**TASK INSTRUCTIONS:**
Transcribe every line of the listing below word for word, and leave the pictures out of your copy.

**WORKING DATA:**
--

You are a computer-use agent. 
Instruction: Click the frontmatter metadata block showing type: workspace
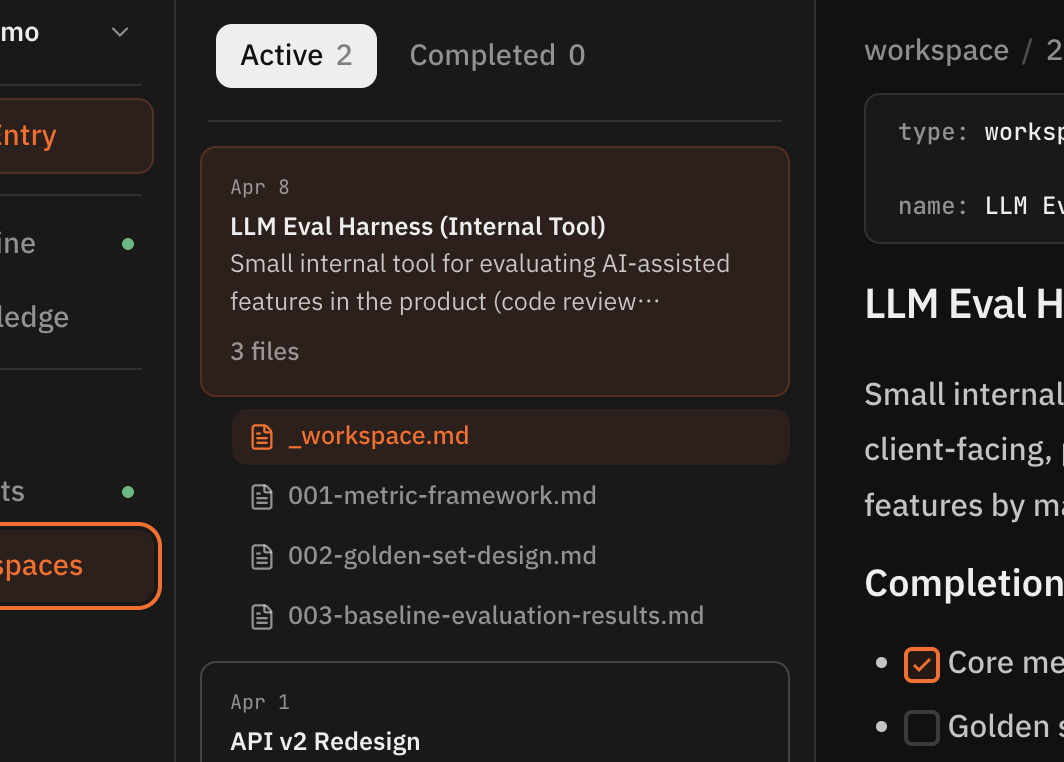click(965, 168)
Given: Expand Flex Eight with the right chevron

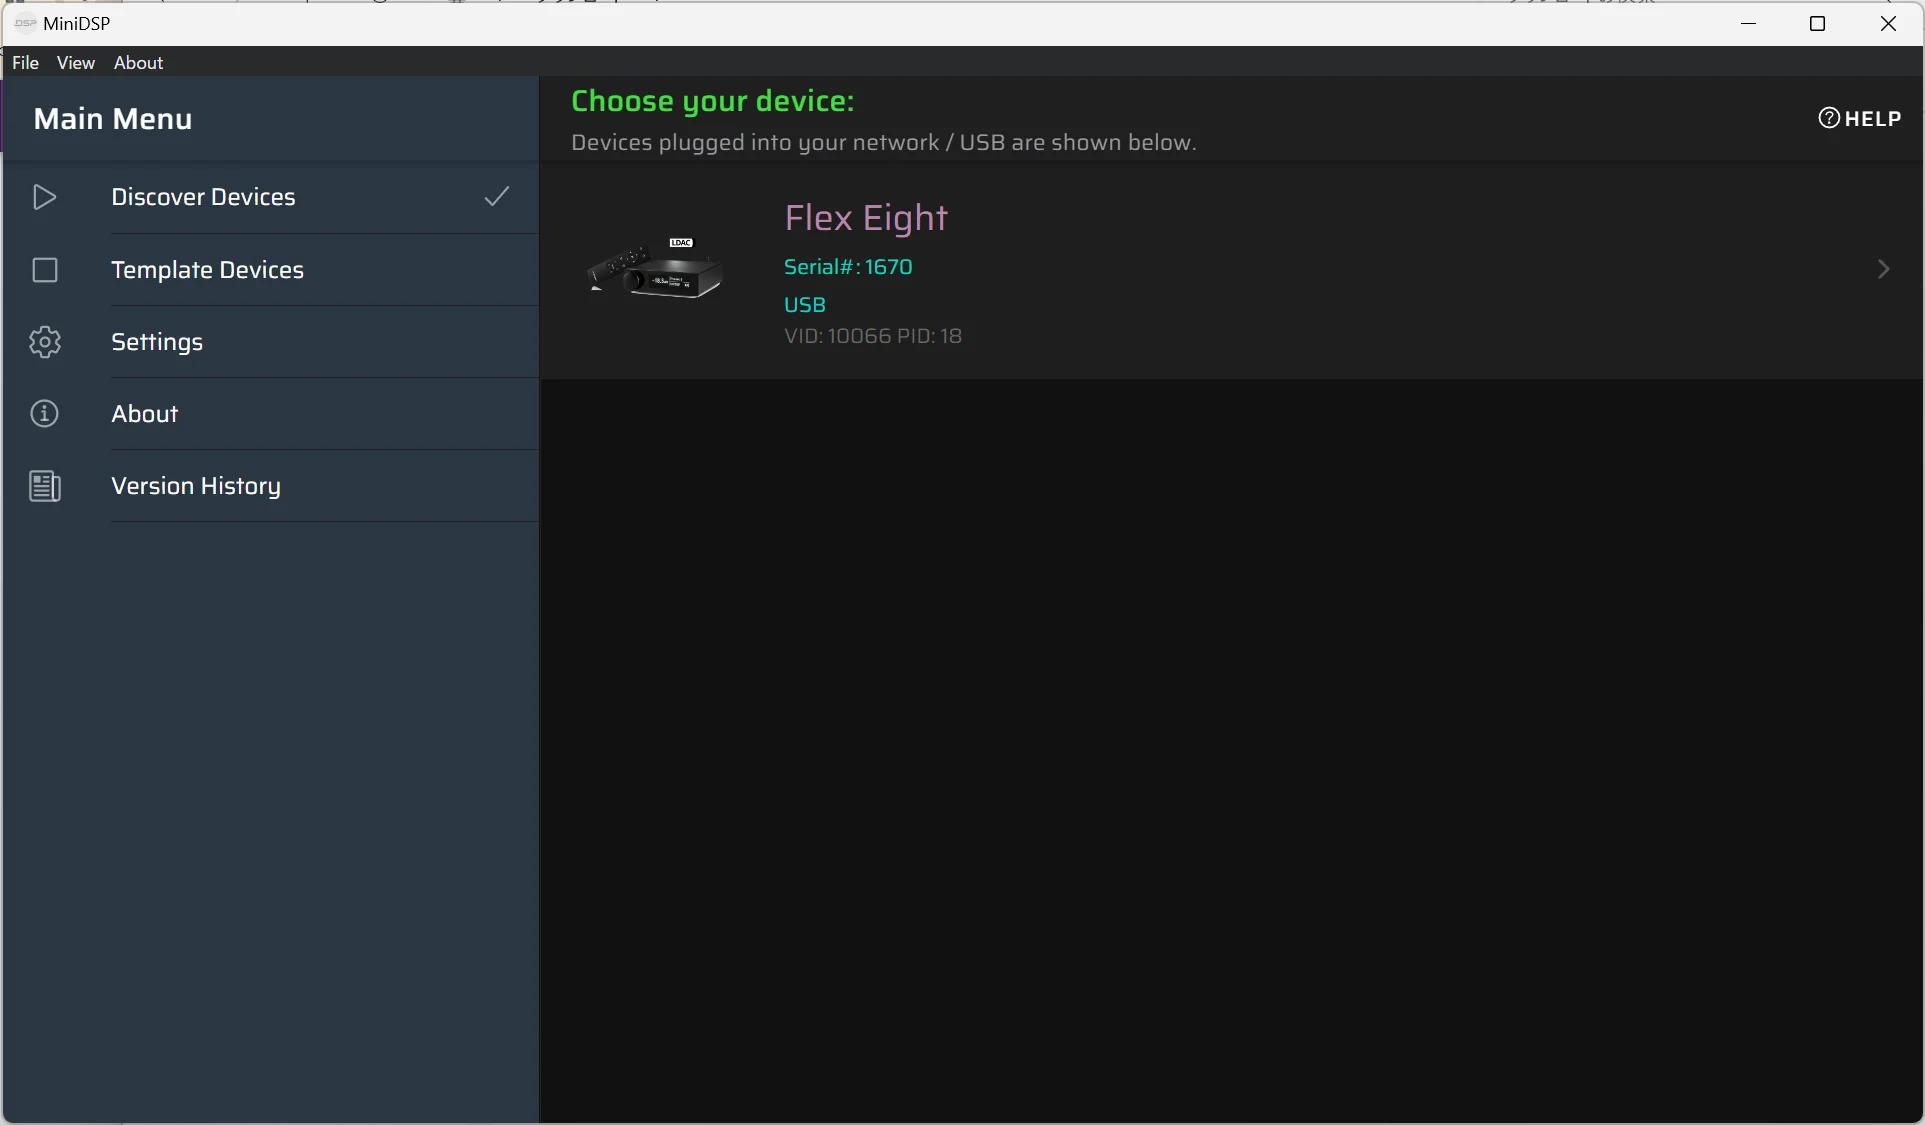Looking at the screenshot, I should [1883, 270].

--

**CORRECT RESULT:**
You are a computer-use agent. 
Instruction: Click the frontmatter metadata block showing type: workspace
click(965, 168)
Given: Expand Flex Eight with the right chevron

Looking at the screenshot, I should [1883, 270].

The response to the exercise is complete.